The ecological communities in and around BNL have been classified according to the dominant vegetation and the habitat each provides, using the ecological classification system developed for New York State (Reschke, 1990). Dominant vegetation and associated consumers, as well as, the various habitats on and adjacent to BNL were identified during field surveys in December 1993 and again in May, June, August, and October 1994. Ecological communities were classified according to dominant species, density of vegetation, wildlife present, and degree of human disturbance incurred.

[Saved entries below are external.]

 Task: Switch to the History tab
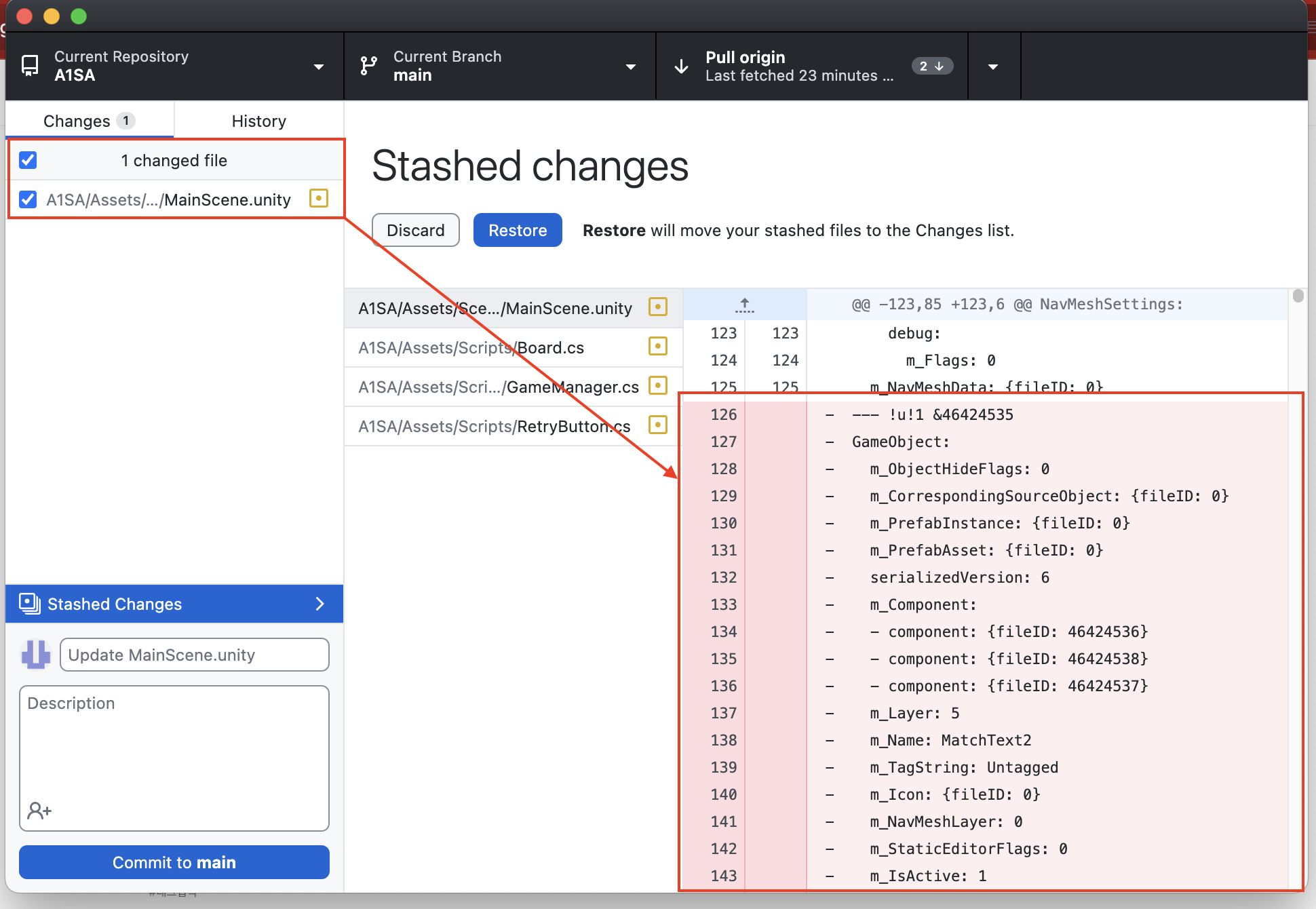click(x=258, y=121)
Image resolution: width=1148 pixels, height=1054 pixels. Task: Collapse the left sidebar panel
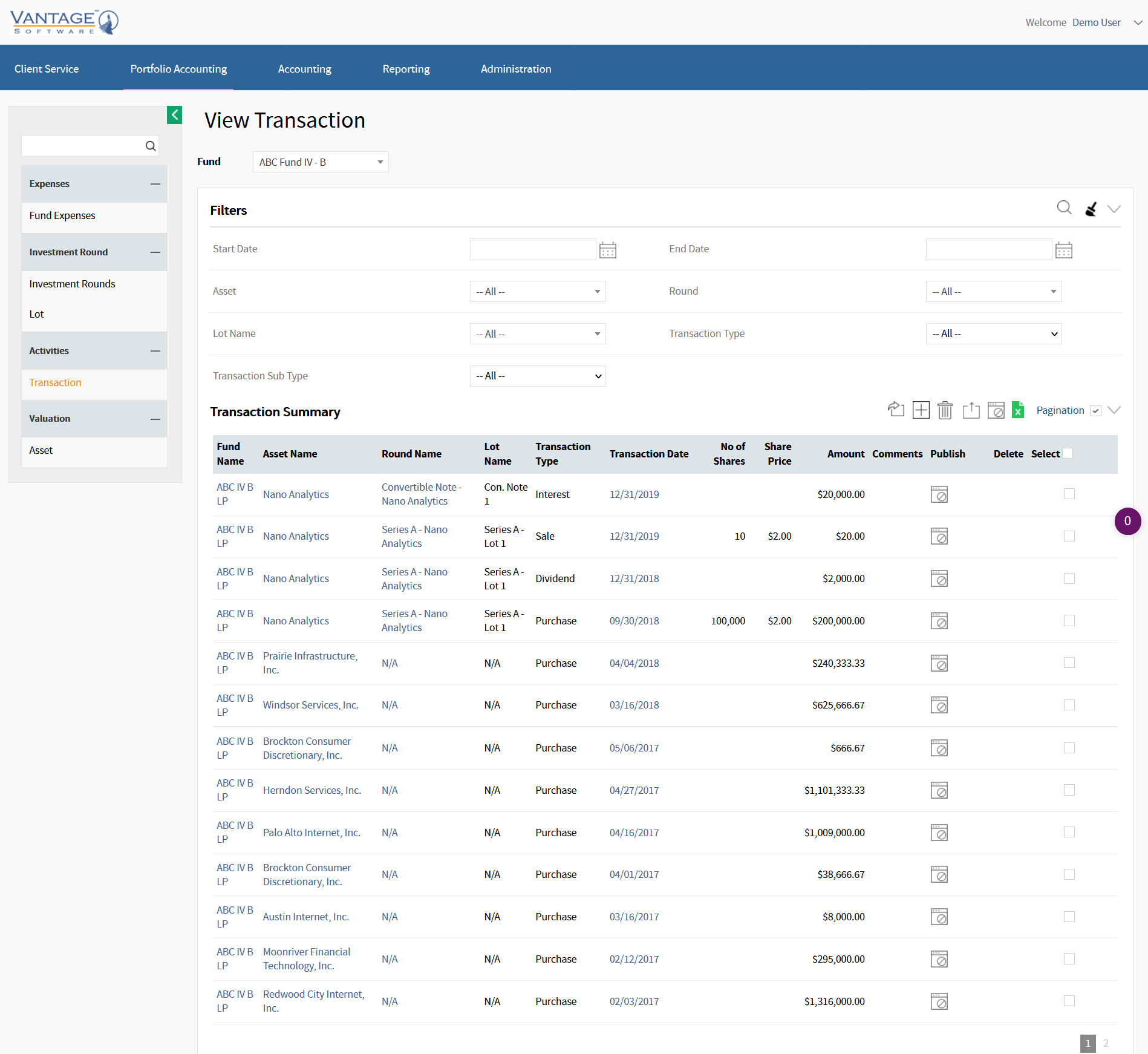point(174,115)
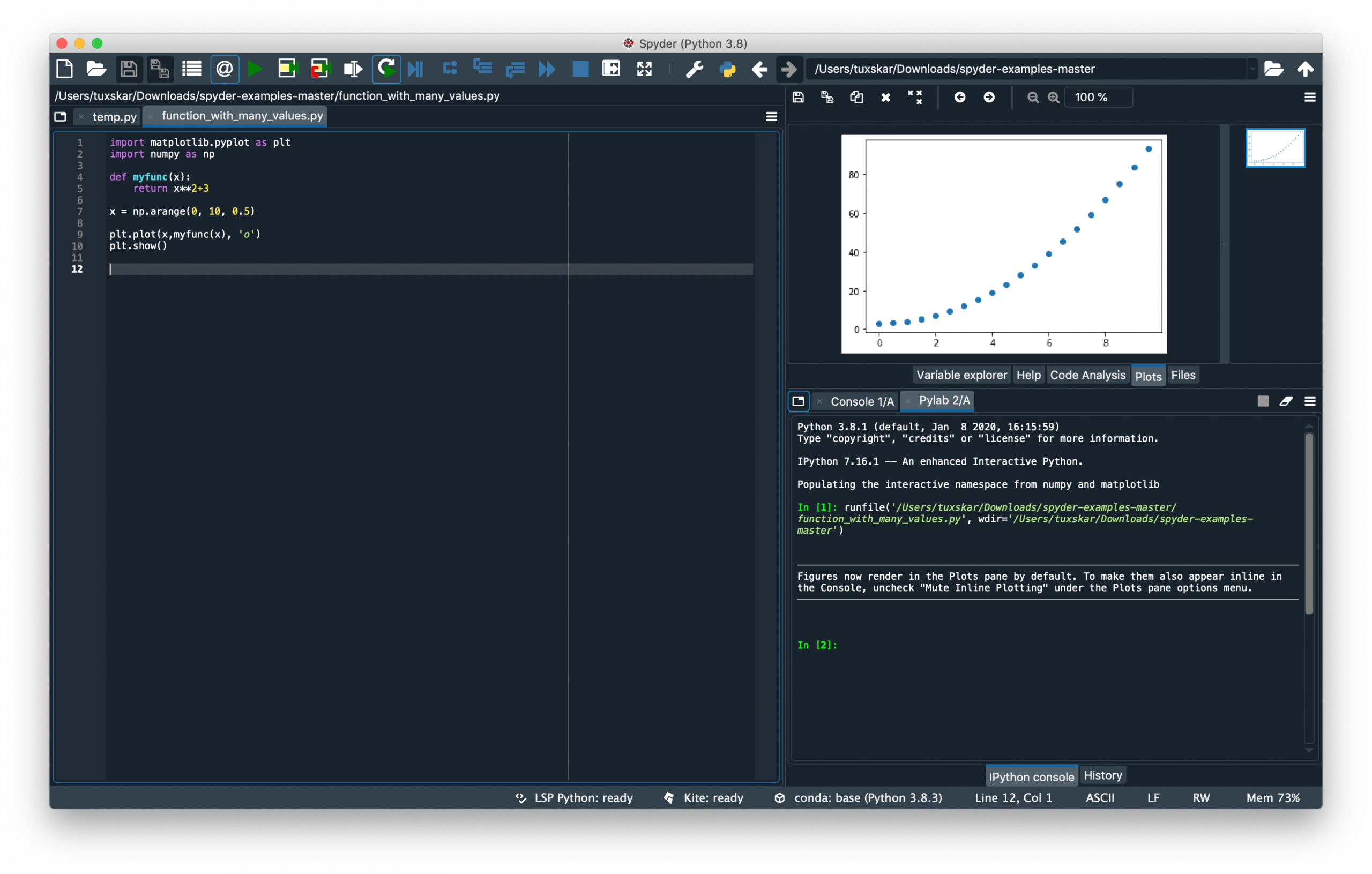Expand the working directory path dropdown
The image size is (1372, 874).
click(1252, 69)
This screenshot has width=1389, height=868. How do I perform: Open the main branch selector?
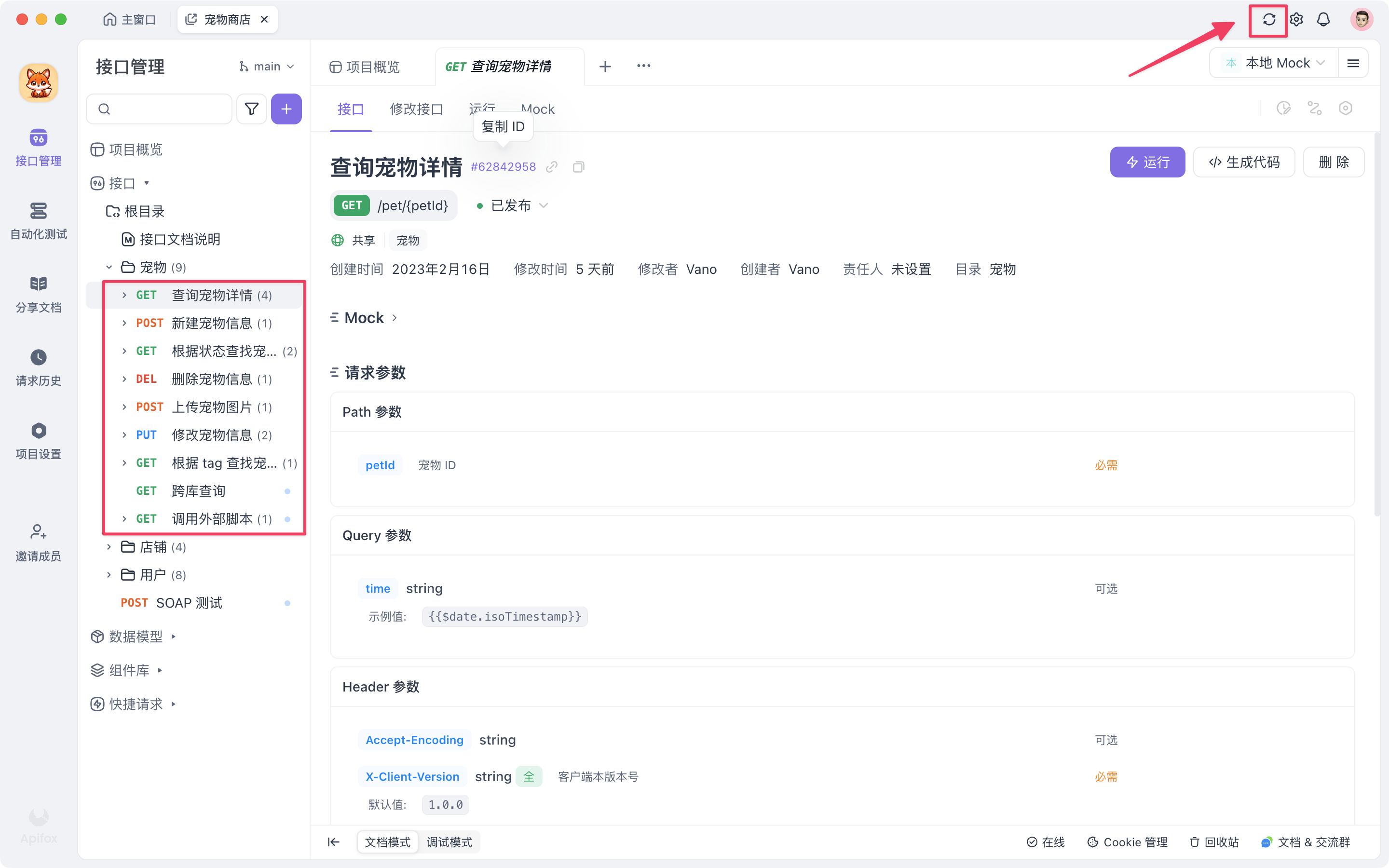[267, 66]
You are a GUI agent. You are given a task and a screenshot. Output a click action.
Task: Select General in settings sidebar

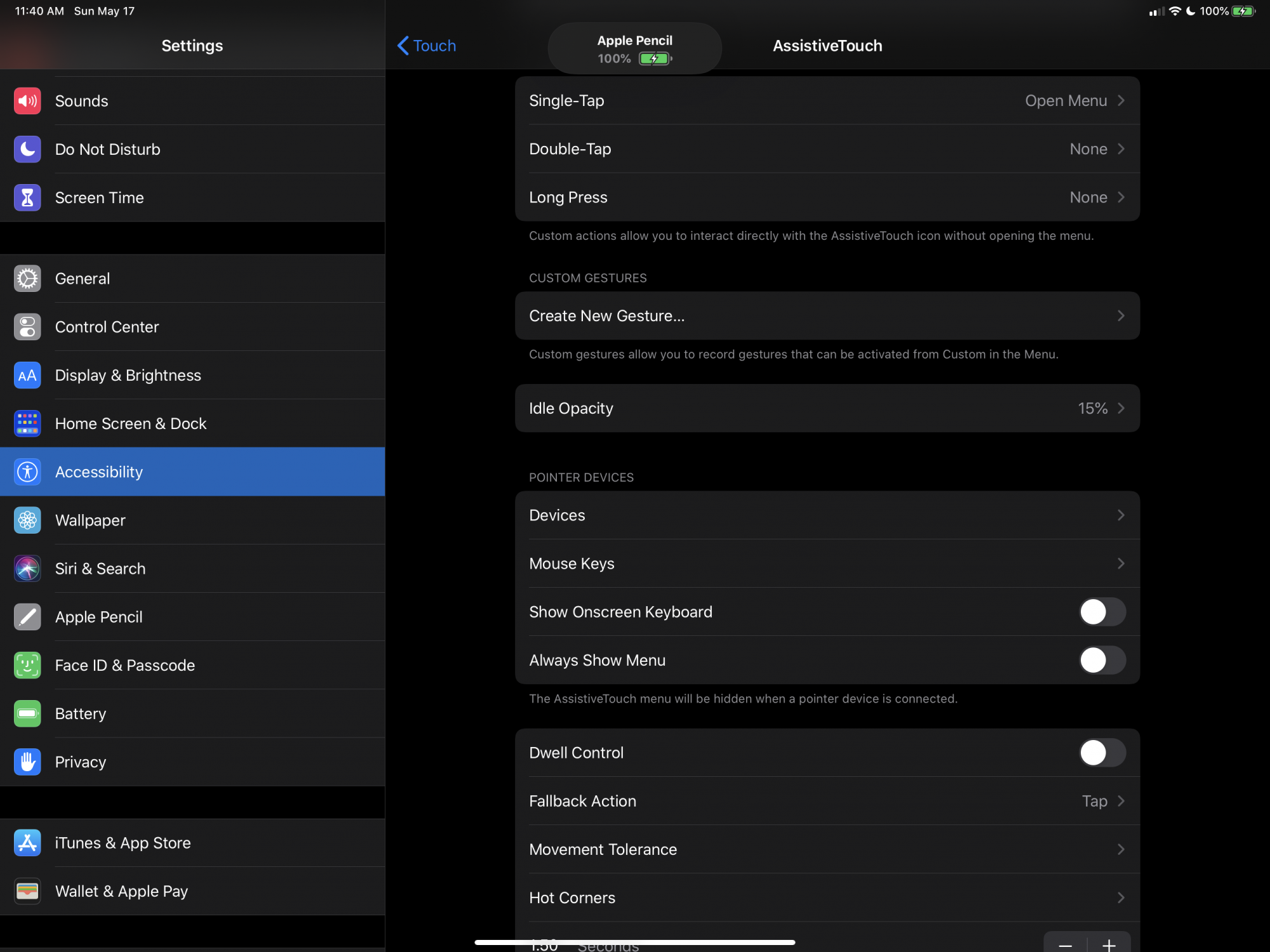[83, 279]
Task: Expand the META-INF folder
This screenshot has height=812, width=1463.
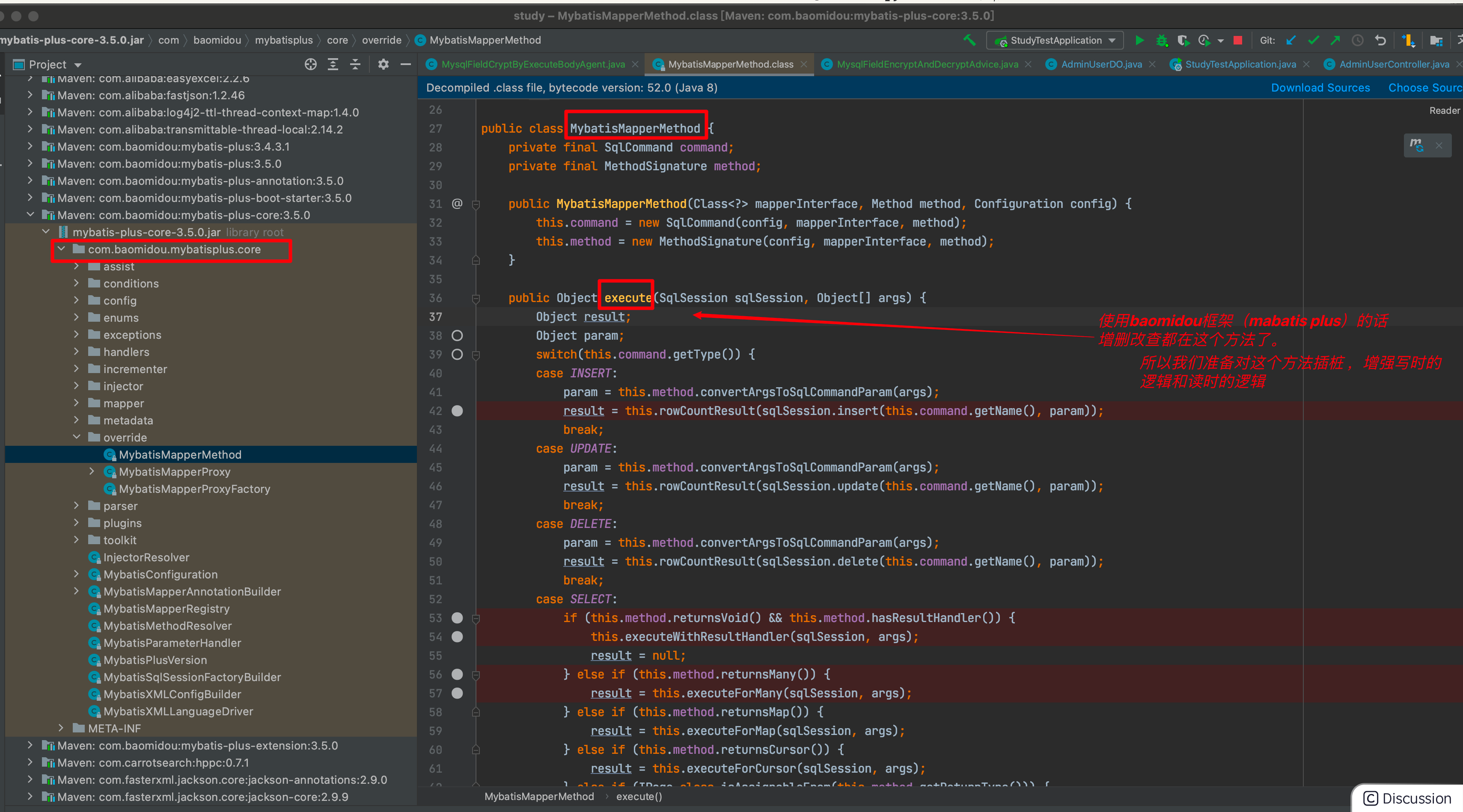Action: 61,728
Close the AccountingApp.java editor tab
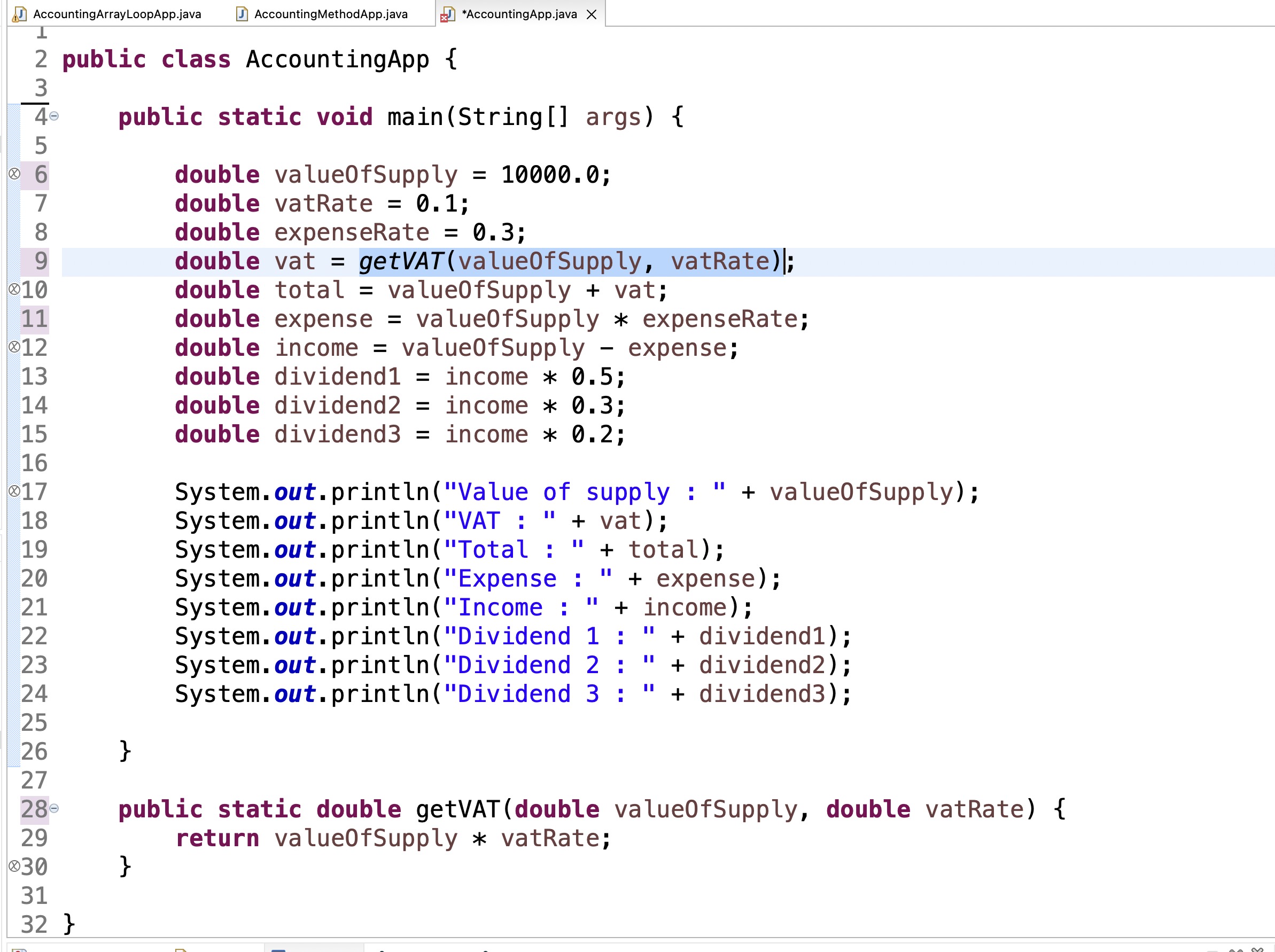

Particular attention was focused on plants, shrubs, and trees that provided food (nuts, berries, and browse) for area wildlife. The way in which resident wildlife species use the communities was identified (e.g., nesting feeding, roosting, etc.).
Fifteen ecological communities have been identified on or adjacent to the BNL site. The on-site habitat is dominated by pine/oak barrens and predominantly deciduous forest. The pine/oak barrens are becoming a primarily deciduous forest as a result of fire suppression. Fire is both natural and necessary in the pine barrens as periodic sweeping across the landscape culls the forest of species that are not fire resistant, shapes the structure of the vegetative canopy and gives competitive advantage to the plants and animals that have evolved special adaptations or behavior to cope with the periodic stress of flames (Englebright, 1980). Deer browsing on site and hardwood [oak (Quercus sp.), locust (Robinia pseudoacacia)] competition have reduced the growth rate of pitch pines. Also, thick leaflitter layers, typical of areas where oaks are dominant and/or fire suppression has taken place, are unsuitable as seed beds for pitch pine (Forman, 1979).
The number of plants on site has been increased by human activities. Lawns, plantings, and plantations on developed portions of the property have increased the number of non-native plants on-site. Due to habitat restrictions, sandy soils, low nutrients, and periodic fires, relatively few non-native plant species have invaded the undisturbed pine barrens habitat. The on-site wetlands generally contain native species, as common reed (Phragmites australis), which has invaded the large herbaceous wetland on the Peconic River (east of the east firebreak). The common reed (Phragmites australis) appears to be spreading and consequently replacing native wetland vegetation, including cattail (Typha sp.), tussock sedge (Carex stricta), and spiked bur reed (Sparganium eurycarpum).
Five plant species identified on-site are protected in New York State under Environmental Conservation Law and New York State Regulation, which states that "no one may knowingly pick, pluck, sever, remove, or carry away (without the consent of the owner thereof) any protected plant". These species are the butterflyweed (Asclepias tuberosa), spotted wintergreen (Chimaphila maculata), lady's slipper (Cypripedium acaule), bayberry (Myrica pensylvanica), and flowering dogwood (Cornus florida). Seven species of ferns found on the site are also protected by Environmental Conservation Law. They are the hayscented fern (Dennestaedria punctilobula), shield fern (Dryopteris sp.), cinnamon fern (Osmunda cinnamomea), Clayton's fern (0. claytoniana), royal fern (0. regalis), marsh fern (Thelypteris palustris), and Virginia chain fern (Woodwardia virginica).
A federally listed endangered plant, the sandplain gerardia (Agalinus acuta), has been reported in the Brookhaven area, though not on the BNL site (R. Zaremba, Nature Conservancy, personal communication). Searches in appropriate habitat (dry, sandy, sparsely vegetated clearings and roadsides) during the flowering season (August and September) revealed no on-site evidence of sandplain gerardia. Specimens of a related, relatively common species, the small-flowered false-foxglove (Agalinus paupercula) were found during the wetland delineation surveys. Large numbers of blooming plants were found in the open, herbaceous portions of wetland study area near the ecology fields.